Step-by-Step Estimate of GPT-3 Training FLOPs
First, we ground the calculation in well-established properties of GPT-3 and transformer training compute, then derive the total FLOPs systematically:
Step 1: Core GPT-3 Specs (Publicly established, no external search needed)
GPT-3's widely confirmed baseline properties for this calculation:
- Total trainable parameters (N): 175 billion (175e9)
- Sequence (context) length: 2048 tokens
- Total training tokens processed (T): 300 billion (300e9, from the original 2020 GPT-3 paper, which notes the 175B model was trained on 300B total tokens across all training steps)
Step 2: Derive the Transformer Training FLOP Formula
Nearly all compute for training transformer models comes from linear layer operations, with minor overheads from attention mechanics that are negligible for large models like GPT-3. The standard formula for total training FLOPs is 6 * N * T, which we justify below:
- Forward pass FLOPs per token: Every linear layer in the model uses multiply-add operations (1 multiply + 1 add = 2 FLOPs) per parameter. For a single token passed through the full model, this sums to ~2*N FLOPs for the forward pass.

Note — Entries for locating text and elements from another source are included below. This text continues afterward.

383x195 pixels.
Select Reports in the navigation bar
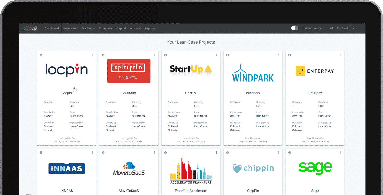(150, 28)
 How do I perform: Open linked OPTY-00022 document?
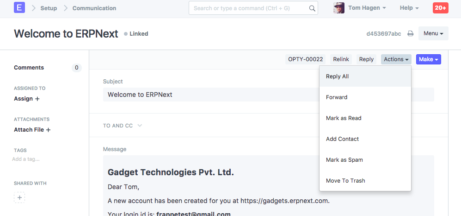tap(305, 59)
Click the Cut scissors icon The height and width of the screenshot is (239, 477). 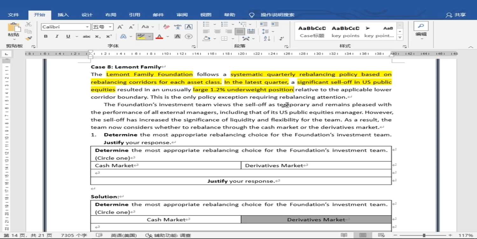pos(29,24)
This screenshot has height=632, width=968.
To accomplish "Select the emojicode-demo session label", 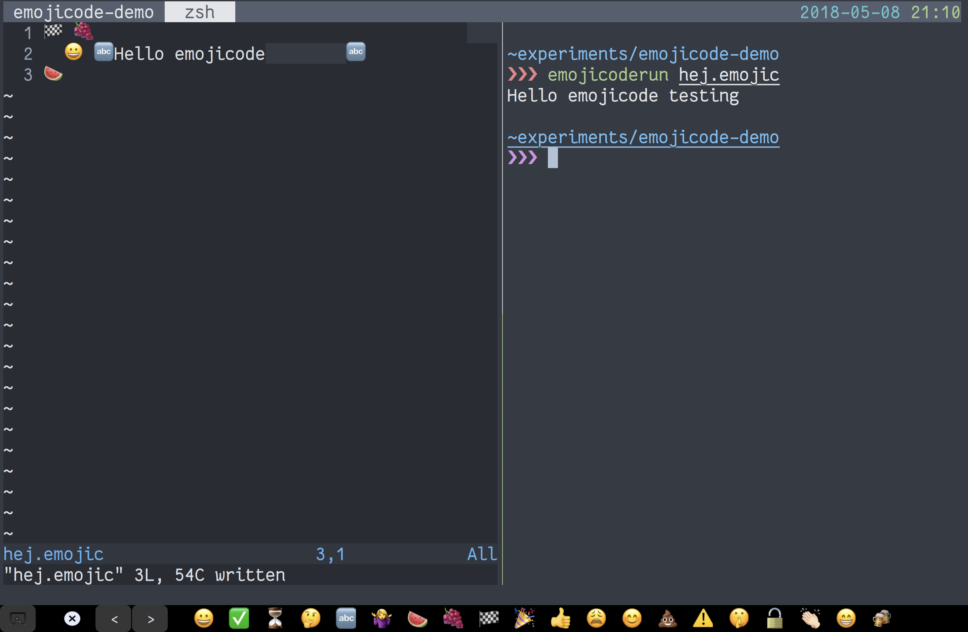I will point(83,12).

- Backward pass FLOPs per token: Backpropagation to compute gradients requires ~2x the compute of the forward pass (to accumulate weight gradients and pass error signals backward), totaling ~4*N FLOPs per token.
- Total per-token FLOPs: 2N (forward) + 4N (backward) = 6N FLOPs per training token. Multiply by all T training tokens to get total compute: 6NT.
Step 3: Validate Negligible Overheads
Small sources of compute (self-attention score calculations, layer norm, softmax, embedding lookups) do not meaningfully alter the estimate. For GPT-3 specifically, the O(sequence length²) self-attention matrix compute accounts for only ~1.5% of total linear layer compute, with all other overheads adding <2% extra. The 6NT formula is accurate to within 5% of the true total.
Step 4: Final Calculation
Plug in GPT-3's values:
Total FLOPs = 6 * 175e9 * 300e9 = 3.15e23 FLOPs, or ~3e23 FLOPs as a rounded, standard estimate.
This aligns with widely cited runtime estimates: training GPT-3 on ~1000 NVIDIA V100 GPUs (each capable of ~120 TFLOPS of FP16 compute) takes ~30 days, which matches the total compute of ~3e23 FLOPs.